* Direction: Reproduce, without any changes, the lines in the items below from the line containing "The height and width of the screenshot is (750, 1300)." through the end of the items.

[Data on locating visible targets]
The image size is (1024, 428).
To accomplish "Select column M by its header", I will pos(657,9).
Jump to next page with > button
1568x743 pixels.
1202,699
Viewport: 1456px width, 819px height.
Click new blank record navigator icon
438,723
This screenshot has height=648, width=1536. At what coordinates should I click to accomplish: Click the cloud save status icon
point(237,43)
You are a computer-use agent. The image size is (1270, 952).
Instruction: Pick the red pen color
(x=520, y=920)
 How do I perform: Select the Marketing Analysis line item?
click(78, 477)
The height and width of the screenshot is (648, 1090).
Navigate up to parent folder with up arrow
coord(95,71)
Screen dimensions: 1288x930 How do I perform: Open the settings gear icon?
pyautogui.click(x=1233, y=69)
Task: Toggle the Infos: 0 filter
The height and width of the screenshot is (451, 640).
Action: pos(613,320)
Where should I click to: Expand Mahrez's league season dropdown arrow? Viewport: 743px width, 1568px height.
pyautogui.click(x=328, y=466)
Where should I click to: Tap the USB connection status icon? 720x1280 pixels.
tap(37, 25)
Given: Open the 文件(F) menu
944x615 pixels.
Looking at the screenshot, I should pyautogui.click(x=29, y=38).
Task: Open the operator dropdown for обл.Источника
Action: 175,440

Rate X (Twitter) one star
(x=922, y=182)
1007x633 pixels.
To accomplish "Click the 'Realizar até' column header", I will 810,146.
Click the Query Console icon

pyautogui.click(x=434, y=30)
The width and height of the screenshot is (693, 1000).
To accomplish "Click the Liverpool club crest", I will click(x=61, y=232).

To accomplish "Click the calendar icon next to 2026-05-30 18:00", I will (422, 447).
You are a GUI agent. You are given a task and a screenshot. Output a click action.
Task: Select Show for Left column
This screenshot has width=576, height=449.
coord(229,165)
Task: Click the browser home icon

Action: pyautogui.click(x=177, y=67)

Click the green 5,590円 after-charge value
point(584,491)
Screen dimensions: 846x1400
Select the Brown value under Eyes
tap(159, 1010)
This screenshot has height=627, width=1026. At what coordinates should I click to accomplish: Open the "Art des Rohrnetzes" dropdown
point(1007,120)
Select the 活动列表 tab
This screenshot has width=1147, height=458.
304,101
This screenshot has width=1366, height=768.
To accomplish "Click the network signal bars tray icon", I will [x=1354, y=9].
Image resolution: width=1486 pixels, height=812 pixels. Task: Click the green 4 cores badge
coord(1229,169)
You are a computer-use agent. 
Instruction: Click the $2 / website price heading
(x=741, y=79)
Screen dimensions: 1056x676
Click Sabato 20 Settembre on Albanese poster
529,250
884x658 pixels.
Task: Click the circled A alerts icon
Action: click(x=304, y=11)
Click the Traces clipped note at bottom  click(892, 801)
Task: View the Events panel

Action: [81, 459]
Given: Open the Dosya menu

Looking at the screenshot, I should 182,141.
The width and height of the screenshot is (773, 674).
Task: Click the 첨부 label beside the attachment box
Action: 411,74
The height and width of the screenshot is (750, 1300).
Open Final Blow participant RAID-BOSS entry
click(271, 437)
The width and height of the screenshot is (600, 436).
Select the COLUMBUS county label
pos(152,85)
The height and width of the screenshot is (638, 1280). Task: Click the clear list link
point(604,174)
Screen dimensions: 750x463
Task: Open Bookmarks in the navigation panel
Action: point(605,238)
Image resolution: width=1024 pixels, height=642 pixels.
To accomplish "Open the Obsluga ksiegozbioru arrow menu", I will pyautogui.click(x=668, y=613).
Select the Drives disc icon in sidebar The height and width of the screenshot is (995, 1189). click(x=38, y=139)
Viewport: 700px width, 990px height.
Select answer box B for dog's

* Full response:
The height and width of the screenshot is (750, 1300).
Open Final Blow participant RAID-BOSS entry
click(271, 437)
The width and height of the screenshot is (600, 436).
Select the COLUMBUS county label
pos(152,85)
The height and width of the screenshot is (638, 1280). Task: Click the clear list link
point(604,174)
Screen dimensions: 750x463
Task: Open Bookmarks in the navigation panel
Action: point(605,238)
Image resolution: width=1024 pixels, height=642 pixels.
To accomplish "Open the Obsluga ksiegozbioru arrow menu", I will pyautogui.click(x=668, y=613).
Select the Drives disc icon in sidebar The height and width of the screenshot is (995, 1189). click(x=38, y=139)
Viewport: 700px width, 990px height.
Select answer box B for dog's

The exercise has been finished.